Houston BCycle aims to expand accessibility with discounted rates for lower-income users

Allyn West | Urban Edge

It took less than an hour for the first person to sign up.

By the end of a community event held at Change Happens! on Saturday, August 24, in Third Ward, Henry Morris said, Houston BCycle had already signed up nine new members for the GO Passprogram, a gesture toward building more equity into the system.

Modeled on a similar program in Cincinnati, Ohio, said Morris, who does development and communications work for Houston Bike Share, the nonprofit that manages the city’s BCycle program, GO Pass provides Houstonians who make less than $35,000 a year a lower-cost membership—$3 per month instead of $13. That can be paid in cash, in person, and the bikes can be accessed without a smartphone. 

The GO Pass also allows longer rides—90 minutes instead of 60 minutes—so users can make round trips or ride into the neighborhoods that still lack stations where they can dock the bikes and lock up.

There’s already a new station, too, at the corner of Elgin Street and Sampson Street. Three others will be added in the months to come, all part of what residents told Helen Stagg they wanted. “We did a survey going door-to-door with 362 residents,” said Stagg, CEO of Change Happens! “We had a number of community engagement meetings, we had focus groups, we collected information and data. One of the things that was identified is more accessibility and mobility within the community.”

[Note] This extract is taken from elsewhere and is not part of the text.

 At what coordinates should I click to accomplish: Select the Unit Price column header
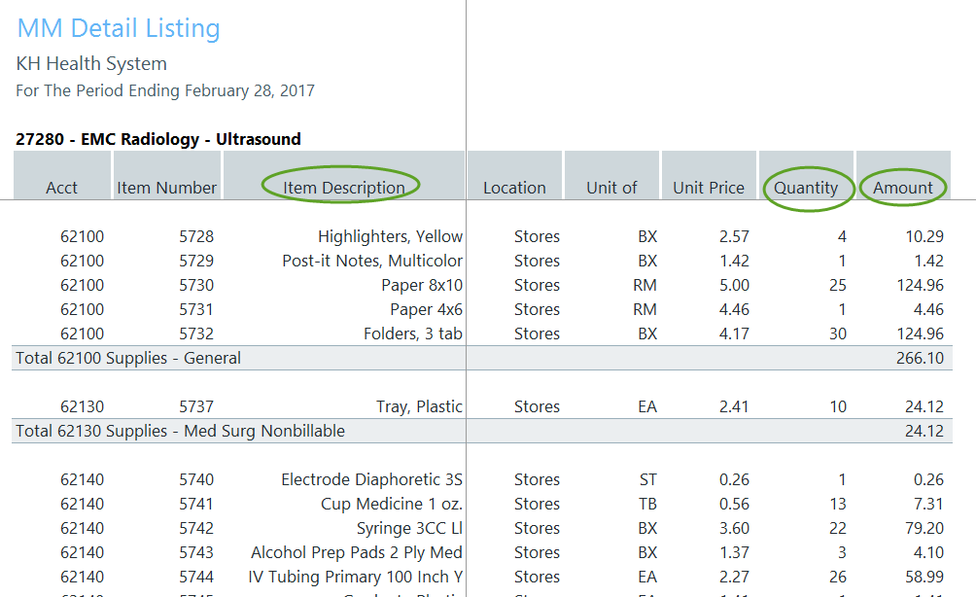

Because you have to apply for the GO Pass in person, DeMarcus Foster, who works alongside Stagg on the Northern Third Ward Neighborhood Implementation Project, will be one of BCycle’s community partners, helping residents with the application, the bikes and the stations at Change Happens!

Foster said that he sees the GO Pass as part of the way to build community, grow the local economy and serve the health and happiness of children and families—all goals of the larger project.

Since BCycle debuted in Houston in 2012, it has faced questions about how it can increase accessibility. In 2013, when there were just 175 bikes on the street, almost all in Midtown and downtown, the Houston Chronicle wondered whether they were “legitimate transportation or merely toys for urban bohemians,” writing that BCycle would need “a systematic effort to make [them] something more than upper-class recreation.”

That question—who’s really being served?—has been asked in every city and after seemingly every other so-called “micromobility” option trying to get people where they need to go in something other than a personal car or someone else’s personal car, from dockless e-scooters to Citi Bikes. The knock against these new technologies is they’re too expensive, concentrated only in some neighborhoods, inaccessible for people who don’t have a credit card or a smartphone, among other issues, both tangible and intangible, ranging from concerns about safety to simple distaste and distrust. You can’t use a BCycle, after all, to take your child to daycare. And you certainly can’t use a BCycle to take your child to daycare if you live in a neighborhood that lacks one.

So, in 2018, even as the number of rides on shared bikes and scooters doubled, MobilityLab found that “high-income whites [are] taking more than three times as many trips as low-income people of color.”

According to a 2017 survey that BCycle conducted with 1,000 riders, at least, 25 percent reported an income less than $30,000. Only 8 percent reported an income of more than $150,000 and 39 percent reported having a bachelor’s degree. BCycle’s ridership also appears to be just as diverse as Houston, with 44 percent identifying as Hispanic, 30 percent as white, 15 percent as black and 8 percent as Asian. Since 2012, BCycle has expanded to include 99 stations and 635 bikes. 

But a look at the map still shows gaps. There are no stations in Fifth Ward or OST / South Union, and only two stations outside Loop 610. Even as BCycle continues to look for ways to keep expanding, the stations remain expensive, costing between $60,000 and $120,000, Morris said, a cost that must be shared among a range of partners, including “property owners, developers, private business owners, management districts, TIRZs, councilmembers, county commissioners and more.”

Equity, then, doesn’t just happen. But programs like GO Pass can encourage it. For the next six months, BCycle will study the data and decide whether to search for more funding and other community partners to expand the program. Just as farmers markets started accepting SNAP and doubling those dollars so more Houstonians could access fresh produce and proteins, GO Pass should get more people in the saddle. The Third Ward, Stagg said, “is one of those communities where people really do ride bikes, and we think that this is only going to increase accessibility.”